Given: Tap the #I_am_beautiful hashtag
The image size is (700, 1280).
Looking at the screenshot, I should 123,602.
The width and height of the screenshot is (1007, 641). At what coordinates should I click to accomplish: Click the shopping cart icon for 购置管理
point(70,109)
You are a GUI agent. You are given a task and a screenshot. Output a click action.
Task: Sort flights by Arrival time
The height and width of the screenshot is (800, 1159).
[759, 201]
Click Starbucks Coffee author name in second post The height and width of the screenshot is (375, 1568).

==================================================

→ **Task directions**: What goes in the answer is the run of lines from the one holding "The image size is (700, 1280)." to the end of the entries, reproduced exactly and with nothing else.

→ **Result of the task**:
The image size is (700, 1280).
Looking at the screenshot, I should 123,602.
The width and height of the screenshot is (1007, 641). At what coordinates should I click to accomplish: Click the shopping cart icon for 购置管理
point(70,109)
You are a GUI agent. You are given a task and a screenshot. Output a click action.
Task: Sort flights by Arrival time
The height and width of the screenshot is (800, 1159).
[759, 201]
Click Starbucks Coffee author name in second post The height and width of the screenshot is (375, 1568).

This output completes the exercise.